The Barcelona meeting is a provocation for many Catalans, whose region is divided between Spain and France. Believing that he had succeeded in driving a wedge between the three parties that support independence from Spain, Socialist Prime Minister Sánchez announced in parliament in December that ‘the process is over’, referring to the independence process that had been simmering, particularly in 2017 with the referendum banned by Spain. The Republican Left (ERC), which leads a weak minority government in Catalonia, would therefore recognise the ‘constitutional framework’. According to Sánchez, within this framework any project can be defended in Spain.

While there is talk of taking to the streets, there are those who seek to bring the conflict back into the political sphere. Catalan government president Pere Aragonès, who will attend the summit, wants to reach an agreement with Madrid to lay the groundwork for Catalonia to hold a referendum on self-determination.

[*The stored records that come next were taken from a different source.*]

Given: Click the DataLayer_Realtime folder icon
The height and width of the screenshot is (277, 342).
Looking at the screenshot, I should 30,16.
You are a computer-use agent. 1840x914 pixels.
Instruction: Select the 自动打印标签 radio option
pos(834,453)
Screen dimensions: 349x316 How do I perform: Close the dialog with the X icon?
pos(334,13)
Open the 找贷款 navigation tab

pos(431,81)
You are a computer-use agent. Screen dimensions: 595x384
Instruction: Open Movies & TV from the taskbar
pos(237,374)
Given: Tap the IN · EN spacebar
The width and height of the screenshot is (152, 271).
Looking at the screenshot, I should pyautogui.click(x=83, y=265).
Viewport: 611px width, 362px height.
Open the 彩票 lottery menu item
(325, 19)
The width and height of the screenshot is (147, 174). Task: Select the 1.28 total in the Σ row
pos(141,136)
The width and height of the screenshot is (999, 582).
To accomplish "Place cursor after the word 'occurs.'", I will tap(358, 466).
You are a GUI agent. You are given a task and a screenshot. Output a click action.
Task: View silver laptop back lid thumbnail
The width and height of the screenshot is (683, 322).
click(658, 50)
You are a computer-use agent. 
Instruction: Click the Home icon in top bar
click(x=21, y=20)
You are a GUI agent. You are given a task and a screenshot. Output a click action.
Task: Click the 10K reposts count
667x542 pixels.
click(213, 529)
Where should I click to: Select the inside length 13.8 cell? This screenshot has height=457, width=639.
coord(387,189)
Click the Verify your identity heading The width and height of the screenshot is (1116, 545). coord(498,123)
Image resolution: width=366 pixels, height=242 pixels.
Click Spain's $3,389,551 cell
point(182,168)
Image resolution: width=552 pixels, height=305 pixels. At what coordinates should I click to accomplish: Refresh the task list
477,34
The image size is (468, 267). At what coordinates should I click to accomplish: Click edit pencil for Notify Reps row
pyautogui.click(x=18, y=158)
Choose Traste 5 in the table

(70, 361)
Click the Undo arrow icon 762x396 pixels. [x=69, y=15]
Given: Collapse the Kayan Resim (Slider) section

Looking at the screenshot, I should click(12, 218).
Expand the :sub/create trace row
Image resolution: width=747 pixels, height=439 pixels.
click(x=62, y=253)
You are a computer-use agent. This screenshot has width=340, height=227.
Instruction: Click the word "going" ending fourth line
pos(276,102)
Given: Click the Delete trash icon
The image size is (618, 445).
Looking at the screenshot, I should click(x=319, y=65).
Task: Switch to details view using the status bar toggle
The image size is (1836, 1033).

“It is above all a question of democracy. That is why I propose that we discuss and agree on a transparent agreement that establishes when Catalonia will again be able to exercise its right to decide and that establishes the basis and conditions for holding a referendum. A referendum in which both those who want Catalonia to be part of the Spanish state and those of us who want an independent Catalonia can defend our positions democratically,’ said Aragonès in Le Monde. The Catalan president sees today’s meeting as ‘an historic opportunity’ for the Spanish state to offer a democratic solution. He therefore stresses the importance of this referendum being recognised by all the parties involved and supported by the international community, ‘as advanced democracies do (…) and as the most fundamental values of Europeanism teach us’.

According to Aragonès, negotiations are underway that have already produced results in terms of ending the repression, citing as examples measures such as the abolition of the crime of sedition, for which several members of the Catalan government and parliament, as well as representatives of civil society, have been sentenced to a total of one hundred years in prison for making the October 2017 referendum possible.

Those who call for protests tend to think differently. For the Catalan parliamentarian Antoni Castellà, the ‘alleged dialogue’ to resolve the conflict does not really exist, because in three years there has not been a single real meeting between the Catalan and Spanish governments with an agenda and final minutes.